▶ **TEXT SHOWN**
The paper introduces KoGEM, a benchmark comprising 1,524 multiple-choice questions that evaluate five main Korean grammar categories.
The paper finds that LLMs excel in morphology and semantics but underperform in phonology and pragmatic tasks compared to humans.
The paper demonstrates that integrating experiential knowledge into LLMs significantly improves performance, suggesting new avenues for multilingual benchmarks.

Evaluation of Linguistic Competence in LLMs and Humans using KoGEM

This paper introduces the Korean Grammar Evaluation Benchmark (KoGEM), a pivotal tool designed to evaluate the linguistic competence of LLMs and human participants specifically in the Korean language. KoGEM comprises 1,524 multiple-choice questions pertaining to diverse aspects of Korean grammar, categorized into five main classifications: Phonology, Morphology, Syntax, Semantics, and Norms, further refined into 16 subcategories.

Stored items from a collection:
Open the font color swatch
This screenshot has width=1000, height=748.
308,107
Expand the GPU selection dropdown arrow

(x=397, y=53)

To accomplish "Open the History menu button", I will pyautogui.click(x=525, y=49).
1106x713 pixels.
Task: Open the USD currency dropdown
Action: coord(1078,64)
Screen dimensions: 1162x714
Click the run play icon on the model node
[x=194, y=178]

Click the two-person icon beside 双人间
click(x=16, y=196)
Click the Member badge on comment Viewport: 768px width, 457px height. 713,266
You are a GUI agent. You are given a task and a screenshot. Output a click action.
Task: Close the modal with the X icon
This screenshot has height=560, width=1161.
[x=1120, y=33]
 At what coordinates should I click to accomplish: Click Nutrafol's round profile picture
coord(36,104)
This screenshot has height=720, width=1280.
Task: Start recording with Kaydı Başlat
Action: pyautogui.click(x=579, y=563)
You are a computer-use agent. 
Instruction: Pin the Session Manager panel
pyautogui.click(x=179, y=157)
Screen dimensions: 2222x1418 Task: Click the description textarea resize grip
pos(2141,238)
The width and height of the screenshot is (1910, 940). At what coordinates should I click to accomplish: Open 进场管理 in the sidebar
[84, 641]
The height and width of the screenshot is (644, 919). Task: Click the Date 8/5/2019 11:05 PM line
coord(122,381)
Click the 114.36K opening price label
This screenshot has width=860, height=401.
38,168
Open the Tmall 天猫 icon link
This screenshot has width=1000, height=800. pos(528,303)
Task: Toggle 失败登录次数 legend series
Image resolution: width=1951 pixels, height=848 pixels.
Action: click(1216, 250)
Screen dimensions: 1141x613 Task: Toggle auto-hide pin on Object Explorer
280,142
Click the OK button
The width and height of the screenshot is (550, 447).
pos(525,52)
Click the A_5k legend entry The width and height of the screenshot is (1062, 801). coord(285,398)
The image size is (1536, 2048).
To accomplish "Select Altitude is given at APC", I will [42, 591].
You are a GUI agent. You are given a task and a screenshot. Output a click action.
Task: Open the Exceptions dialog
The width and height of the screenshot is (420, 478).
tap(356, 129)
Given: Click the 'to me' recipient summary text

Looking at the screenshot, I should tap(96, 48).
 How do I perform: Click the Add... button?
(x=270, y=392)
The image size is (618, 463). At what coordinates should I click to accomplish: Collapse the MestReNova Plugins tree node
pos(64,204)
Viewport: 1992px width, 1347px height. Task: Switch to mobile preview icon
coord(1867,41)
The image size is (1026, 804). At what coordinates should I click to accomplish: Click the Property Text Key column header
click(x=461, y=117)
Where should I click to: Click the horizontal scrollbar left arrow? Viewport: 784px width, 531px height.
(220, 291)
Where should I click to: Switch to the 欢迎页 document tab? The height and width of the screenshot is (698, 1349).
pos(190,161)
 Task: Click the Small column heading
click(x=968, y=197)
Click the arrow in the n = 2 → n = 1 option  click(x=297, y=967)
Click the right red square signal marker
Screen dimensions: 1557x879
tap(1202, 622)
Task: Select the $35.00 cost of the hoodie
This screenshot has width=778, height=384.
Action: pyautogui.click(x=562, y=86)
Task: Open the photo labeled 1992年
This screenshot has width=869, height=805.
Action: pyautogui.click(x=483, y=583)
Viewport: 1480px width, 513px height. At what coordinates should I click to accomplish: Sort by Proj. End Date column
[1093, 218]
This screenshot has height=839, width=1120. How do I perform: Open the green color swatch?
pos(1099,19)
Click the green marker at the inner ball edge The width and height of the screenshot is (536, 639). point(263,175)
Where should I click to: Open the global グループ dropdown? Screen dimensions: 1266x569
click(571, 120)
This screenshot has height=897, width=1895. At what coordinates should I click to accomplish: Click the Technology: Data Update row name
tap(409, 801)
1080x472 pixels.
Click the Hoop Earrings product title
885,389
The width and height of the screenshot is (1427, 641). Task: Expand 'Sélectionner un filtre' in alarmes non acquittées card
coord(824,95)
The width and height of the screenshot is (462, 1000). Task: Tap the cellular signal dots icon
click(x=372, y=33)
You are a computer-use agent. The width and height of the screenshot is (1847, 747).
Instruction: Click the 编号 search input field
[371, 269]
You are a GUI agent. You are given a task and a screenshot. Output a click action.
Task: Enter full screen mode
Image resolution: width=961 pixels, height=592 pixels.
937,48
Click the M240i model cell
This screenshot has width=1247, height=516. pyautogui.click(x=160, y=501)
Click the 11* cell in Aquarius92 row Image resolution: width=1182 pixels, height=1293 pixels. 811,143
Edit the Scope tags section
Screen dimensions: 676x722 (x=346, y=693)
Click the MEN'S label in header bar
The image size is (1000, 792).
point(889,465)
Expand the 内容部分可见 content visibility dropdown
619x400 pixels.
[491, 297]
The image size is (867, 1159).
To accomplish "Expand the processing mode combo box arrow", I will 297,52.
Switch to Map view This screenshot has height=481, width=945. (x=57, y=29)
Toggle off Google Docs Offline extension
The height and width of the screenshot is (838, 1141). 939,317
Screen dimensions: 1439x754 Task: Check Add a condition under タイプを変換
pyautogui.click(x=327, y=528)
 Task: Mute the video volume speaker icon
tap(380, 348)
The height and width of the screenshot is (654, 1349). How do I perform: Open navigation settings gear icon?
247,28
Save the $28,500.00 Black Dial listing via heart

▶ **WHAT YOU WILL DO**
a. Into how many subcategories does the text on the KoGEM benchmark say its five main grammar classifications are divided?
b. Carry the text on the KoGEM benchmark forward, starting after its final sentence.

▶ **ANSWERS TO EACH TASK**
a. 16 subcategories.

b.
The motivation behind developing KoGEM is rooted in the necessity to assess whether LLMs can genuinely comprehend linguistic principles beyond their impressive feats of pattern recognition across extensive datasets. While LLMs have demonstrated substantial capabilities in language processing tasks, their proficiency in nuanced linguistic understanding remains subject to scrutiny, particularly when evaluated against human linguistic intuition and empirical knowledge derived from real-world engagements.

Key Findings

Performance Across Categories: The evaluation reveals that LLMs exhibit markedly disparate performance levels across different grammatical categories. While they excel in tasks related to Morphology and aspects of Semantics, where pattern recognition and definitional knowledge are prevalent, they tend to perform sub-optimally in Phonology, where experiential understanding and multimodal reasoning are crucial.
Human vs. LLM Performance: Human participants consistently outperform LLMs in categories that require intuitive reasoning, such as Phonological Alternations and Pragmatics. The paper suggests this discrepancy is due to the human ability to integrate spoken language experiences and nuanced phonological rules naturally, capabilities that current LLMs lack.
Incorporation of Experiential Knowledge: Experimental augmentation of LLMs with experiential knowledge analogous to human cognitive processes, such as pronunciation information and morphological decomposition, showed significant performance improvements. This underscores an avenue for enhancing LLM linguistic competence by embedding real-world experiential dynamics into their training paradigms.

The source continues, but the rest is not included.